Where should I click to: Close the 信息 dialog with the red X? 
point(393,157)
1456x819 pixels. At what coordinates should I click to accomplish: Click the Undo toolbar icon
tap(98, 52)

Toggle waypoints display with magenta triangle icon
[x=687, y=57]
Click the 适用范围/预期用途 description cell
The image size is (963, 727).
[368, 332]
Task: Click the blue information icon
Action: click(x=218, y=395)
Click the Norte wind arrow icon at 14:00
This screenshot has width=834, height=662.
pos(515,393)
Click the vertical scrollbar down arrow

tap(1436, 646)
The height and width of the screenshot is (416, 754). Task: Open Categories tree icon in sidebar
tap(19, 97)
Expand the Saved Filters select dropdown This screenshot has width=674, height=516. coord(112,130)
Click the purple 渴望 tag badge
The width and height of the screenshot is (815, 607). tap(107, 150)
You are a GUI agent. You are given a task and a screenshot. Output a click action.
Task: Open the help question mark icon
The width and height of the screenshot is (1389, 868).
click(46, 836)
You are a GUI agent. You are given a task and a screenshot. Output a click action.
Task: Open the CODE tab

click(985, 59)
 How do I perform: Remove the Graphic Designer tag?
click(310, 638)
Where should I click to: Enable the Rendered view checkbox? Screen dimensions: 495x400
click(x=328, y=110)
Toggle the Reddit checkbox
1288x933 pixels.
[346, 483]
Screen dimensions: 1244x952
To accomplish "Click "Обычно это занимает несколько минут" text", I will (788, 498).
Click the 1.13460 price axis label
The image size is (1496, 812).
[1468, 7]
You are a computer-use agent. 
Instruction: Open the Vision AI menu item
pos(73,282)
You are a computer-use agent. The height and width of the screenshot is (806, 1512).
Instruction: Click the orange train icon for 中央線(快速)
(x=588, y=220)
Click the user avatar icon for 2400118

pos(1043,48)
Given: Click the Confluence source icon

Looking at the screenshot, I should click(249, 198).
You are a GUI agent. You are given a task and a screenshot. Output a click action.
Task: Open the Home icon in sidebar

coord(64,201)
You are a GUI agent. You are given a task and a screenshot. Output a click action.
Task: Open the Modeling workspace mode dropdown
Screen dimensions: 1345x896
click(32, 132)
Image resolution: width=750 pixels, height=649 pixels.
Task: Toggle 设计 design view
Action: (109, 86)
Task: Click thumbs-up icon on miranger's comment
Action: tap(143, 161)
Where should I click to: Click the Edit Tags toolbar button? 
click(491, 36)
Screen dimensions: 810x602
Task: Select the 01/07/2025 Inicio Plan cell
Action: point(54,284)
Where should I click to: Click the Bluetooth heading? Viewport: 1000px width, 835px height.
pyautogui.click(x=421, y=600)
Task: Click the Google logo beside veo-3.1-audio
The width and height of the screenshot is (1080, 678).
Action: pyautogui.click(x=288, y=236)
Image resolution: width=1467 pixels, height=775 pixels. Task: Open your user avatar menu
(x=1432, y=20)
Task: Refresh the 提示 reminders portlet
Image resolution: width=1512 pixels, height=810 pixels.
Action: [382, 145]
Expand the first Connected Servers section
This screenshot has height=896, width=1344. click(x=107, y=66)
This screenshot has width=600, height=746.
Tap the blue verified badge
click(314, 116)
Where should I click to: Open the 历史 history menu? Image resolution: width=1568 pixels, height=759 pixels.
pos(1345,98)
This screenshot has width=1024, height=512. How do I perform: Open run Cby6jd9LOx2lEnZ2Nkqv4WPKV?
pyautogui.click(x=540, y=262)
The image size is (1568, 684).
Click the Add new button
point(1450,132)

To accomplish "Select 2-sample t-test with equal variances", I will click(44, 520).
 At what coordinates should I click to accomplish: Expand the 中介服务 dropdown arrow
────────────────────────────────────────
Rewrite the rows above, changing every "Where should I click to" to "Where do I click to" and keeping everything else the same.

Where do I click to: Close the 信息 dialog with the red X? 
point(393,157)
1456x819 pixels. At what coordinates should I click to accomplish: Click the Undo toolbar icon
tap(98, 52)

Toggle waypoints display with magenta triangle icon
[x=687, y=57]
Click the 适用范围/预期用途 description cell
The image size is (963, 727).
[368, 332]
Task: Click the blue information icon
Action: click(x=218, y=395)
Click the Norte wind arrow icon at 14:00
This screenshot has width=834, height=662.
pos(515,393)
Click the vertical scrollbar down arrow

tap(1436, 646)
The height and width of the screenshot is (416, 754). Task: Open Categories tree icon in sidebar
tap(19, 97)
Expand the Saved Filters select dropdown This screenshot has width=674, height=516. coord(112,130)
Click the purple 渴望 tag badge
The width and height of the screenshot is (815, 607). tap(107, 150)
You are a GUI agent. You are given a task and a screenshot. Output a click action.
Task: Open the help question mark icon
The width and height of the screenshot is (1389, 868).
click(46, 836)
You are a GUI agent. You are given a task and a screenshot. Output a click action.
Task: Open the CODE tab

click(985, 59)
 How do I perform: Remove the Graphic Designer tag?
click(310, 638)
Where do I click to: Enable the Rendered view checkbox? Screen dimensions: 495x400
click(x=328, y=110)
Toggle the Reddit checkbox
1288x933 pixels.
[346, 483]
Screen dimensions: 1244x952
To accomplish "Click "Обычно это занимает несколько минут" text", I will (788, 498).
Click the 1.13460 price axis label
The image size is (1496, 812).
[1468, 7]
You are a computer-use agent. 
Instruction: Open the Vision AI menu item
pos(73,282)
You are a computer-use agent. The height and width of the screenshot is (806, 1512).
Instruction: Click the orange train icon for 中央線(快速)
(x=588, y=220)
Click the user avatar icon for 2400118

pos(1043,48)
Given: Click the Confluence source icon

Looking at the screenshot, I should click(249, 198).
You are a GUI agent. You are given a task and a screenshot. Output a click action.
Task: Open the Home icon in sidebar

coord(64,201)
You are a GUI agent. You are given a task and a screenshot. Output a click action.
Task: Open the Modeling workspace mode dropdown
Screen dimensions: 1345x896
click(32, 132)
Image resolution: width=750 pixels, height=649 pixels.
Task: Toggle 设计 design view
Action: (109, 86)
Task: Click thumbs-up icon on miranger's comment
Action: tap(143, 161)
Where do I click to: Click the Edit Tags toolbar button? 
click(491, 36)
Screen dimensions: 810x602
Task: Select the 01/07/2025 Inicio Plan cell
Action: point(54,284)
Where do I click to: Click the Bluetooth heading? Viewport: 1000px width, 835px height.
pyautogui.click(x=421, y=600)
Task: Click the Google logo beside veo-3.1-audio
The width and height of the screenshot is (1080, 678).
Action: pyautogui.click(x=288, y=236)
Image resolution: width=1467 pixels, height=775 pixels. Task: Open your user avatar menu
(x=1432, y=20)
Task: Refresh the 提示 reminders portlet
Image resolution: width=1512 pixels, height=810 pixels.
Action: [382, 145]
Expand the first Connected Servers section
This screenshot has height=896, width=1344. click(x=107, y=66)
This screenshot has width=600, height=746.
Tap the blue verified badge
click(314, 116)
Where do I click to: Open the 历史 history menu? Image resolution: width=1568 pixels, height=759 pixels.
pos(1345,98)
This screenshot has width=1024, height=512. How do I perform: Open run Cby6jd9LOx2lEnZ2Nkqv4WPKV?
pyautogui.click(x=540, y=262)
The image size is (1568, 684).
Click the Add new button
point(1450,132)

To accomplish "Select 2-sample t-test with equal variances", I will click(44, 520).
 At what coordinates should I click to accomplish: Expand the 中介服务 dropdown arrow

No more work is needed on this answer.